■ WORK REQUEST: Each record should be written out exactly as given.

■ EXTRACTED RECORDS:
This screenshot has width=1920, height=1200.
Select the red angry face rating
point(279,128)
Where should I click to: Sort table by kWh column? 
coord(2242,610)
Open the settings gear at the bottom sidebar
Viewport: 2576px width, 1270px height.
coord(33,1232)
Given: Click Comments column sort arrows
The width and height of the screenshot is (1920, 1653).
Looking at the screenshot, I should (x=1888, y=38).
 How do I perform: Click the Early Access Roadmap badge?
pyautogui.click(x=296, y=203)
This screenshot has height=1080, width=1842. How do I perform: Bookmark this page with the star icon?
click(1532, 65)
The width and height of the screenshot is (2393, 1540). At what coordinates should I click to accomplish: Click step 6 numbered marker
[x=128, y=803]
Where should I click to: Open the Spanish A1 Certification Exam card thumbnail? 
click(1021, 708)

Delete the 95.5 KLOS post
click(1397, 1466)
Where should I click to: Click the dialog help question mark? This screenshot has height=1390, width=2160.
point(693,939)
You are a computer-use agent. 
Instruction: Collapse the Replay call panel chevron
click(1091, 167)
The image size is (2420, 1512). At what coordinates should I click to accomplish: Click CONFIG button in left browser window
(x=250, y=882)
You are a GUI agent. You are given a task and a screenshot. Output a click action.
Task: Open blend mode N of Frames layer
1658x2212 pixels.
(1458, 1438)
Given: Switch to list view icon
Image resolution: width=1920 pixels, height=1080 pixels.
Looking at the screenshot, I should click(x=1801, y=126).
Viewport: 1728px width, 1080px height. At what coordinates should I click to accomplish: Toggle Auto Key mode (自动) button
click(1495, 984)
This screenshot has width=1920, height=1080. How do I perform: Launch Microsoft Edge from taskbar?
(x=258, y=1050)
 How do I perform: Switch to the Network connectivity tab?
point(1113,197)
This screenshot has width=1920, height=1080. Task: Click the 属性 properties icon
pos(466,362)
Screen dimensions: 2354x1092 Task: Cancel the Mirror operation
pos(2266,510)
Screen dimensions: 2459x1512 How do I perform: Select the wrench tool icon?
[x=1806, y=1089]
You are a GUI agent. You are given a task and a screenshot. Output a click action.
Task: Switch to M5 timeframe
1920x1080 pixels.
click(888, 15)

■ COMPLETED EXERCISE:
This screenshot has width=1920, height=1200.
Select the red angry face rating
point(279,128)
Where should I click to: Sort table by kWh column? 
coord(2242,610)
Open the settings gear at the bottom sidebar
Viewport: 2576px width, 1270px height.
coord(33,1232)
Given: Click Comments column sort arrows
The width and height of the screenshot is (1920, 1653).
Looking at the screenshot, I should (x=1888, y=38).
 How do I perform: Click the Early Access Roadmap badge?
pyautogui.click(x=296, y=203)
This screenshot has height=1080, width=1842. How do I perform: Bookmark this page with the star icon?
click(1532, 65)
The width and height of the screenshot is (2393, 1540). At what coordinates should I click to accomplish: Click step 6 numbered marker
[x=128, y=803]
Where should I click to: Open the Spanish A1 Certification Exam card thumbnail? 
click(1021, 708)

Delete the 95.5 KLOS post
click(1397, 1466)
Where should I click to: Click the dialog help question mark? This screenshot has height=1390, width=2160.
point(693,939)
You are a computer-use agent. 
Instruction: Collapse the Replay call panel chevron
click(1091, 167)
The image size is (2420, 1512). At what coordinates should I click to accomplish: Click CONFIG button in left browser window
(x=250, y=882)
You are a GUI agent. You are given a task and a screenshot. Output a click action.
Task: Open blend mode N of Frames layer
1658x2212 pixels.
(1458, 1438)
Given: Switch to list view icon
Image resolution: width=1920 pixels, height=1080 pixels.
Looking at the screenshot, I should click(x=1801, y=126).
Viewport: 1728px width, 1080px height. At what coordinates should I click to accomplish: Toggle Auto Key mode (自动) button
click(1495, 984)
This screenshot has width=1920, height=1080. How do I perform: Launch Microsoft Edge from taskbar?
(x=258, y=1050)
 How do I perform: Switch to the Network connectivity tab?
point(1113,197)
This screenshot has width=1920, height=1080. Task: Click the 属性 properties icon
pos(466,362)
Screen dimensions: 2354x1092 Task: Cancel the Mirror operation
pos(2266,510)
Screen dimensions: 2459x1512 How do I perform: Select the wrench tool icon?
[x=1806, y=1089]
You are a GUI agent. You are given a task and a screenshot. Output a click action.
Task: Switch to M5 timeframe
1920x1080 pixels.
click(888, 15)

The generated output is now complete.